> [Brief]: Number of lines below with "agent": work it out and reply with that number only.

━━━━━ Data extracts ━━━━━

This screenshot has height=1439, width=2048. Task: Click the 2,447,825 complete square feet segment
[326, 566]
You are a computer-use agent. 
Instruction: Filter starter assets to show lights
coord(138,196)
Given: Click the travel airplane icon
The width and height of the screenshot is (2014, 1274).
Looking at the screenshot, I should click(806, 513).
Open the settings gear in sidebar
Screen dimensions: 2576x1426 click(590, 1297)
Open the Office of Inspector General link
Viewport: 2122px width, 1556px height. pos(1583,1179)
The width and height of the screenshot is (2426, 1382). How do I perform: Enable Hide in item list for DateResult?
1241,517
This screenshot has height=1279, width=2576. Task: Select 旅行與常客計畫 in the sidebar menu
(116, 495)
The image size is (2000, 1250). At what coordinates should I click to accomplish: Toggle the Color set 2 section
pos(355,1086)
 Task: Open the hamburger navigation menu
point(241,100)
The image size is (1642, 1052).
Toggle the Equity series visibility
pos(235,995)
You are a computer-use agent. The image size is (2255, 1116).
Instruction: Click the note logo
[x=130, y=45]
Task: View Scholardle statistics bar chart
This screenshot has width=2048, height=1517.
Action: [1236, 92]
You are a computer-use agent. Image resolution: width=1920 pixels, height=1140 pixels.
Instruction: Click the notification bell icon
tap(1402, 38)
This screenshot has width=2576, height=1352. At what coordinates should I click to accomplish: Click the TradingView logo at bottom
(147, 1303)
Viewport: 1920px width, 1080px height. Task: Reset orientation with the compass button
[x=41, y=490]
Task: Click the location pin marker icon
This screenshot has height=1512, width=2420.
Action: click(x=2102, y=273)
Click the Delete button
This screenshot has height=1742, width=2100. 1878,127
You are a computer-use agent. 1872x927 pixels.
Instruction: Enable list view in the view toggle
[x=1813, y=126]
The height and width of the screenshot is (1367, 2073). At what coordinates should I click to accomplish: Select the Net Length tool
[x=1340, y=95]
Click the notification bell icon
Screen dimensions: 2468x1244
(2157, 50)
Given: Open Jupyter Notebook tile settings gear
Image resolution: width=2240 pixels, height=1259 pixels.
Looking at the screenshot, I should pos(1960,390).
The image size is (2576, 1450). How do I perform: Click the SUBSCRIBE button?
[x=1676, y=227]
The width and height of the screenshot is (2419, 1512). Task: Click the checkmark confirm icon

━━━━━

> [Solution]: 4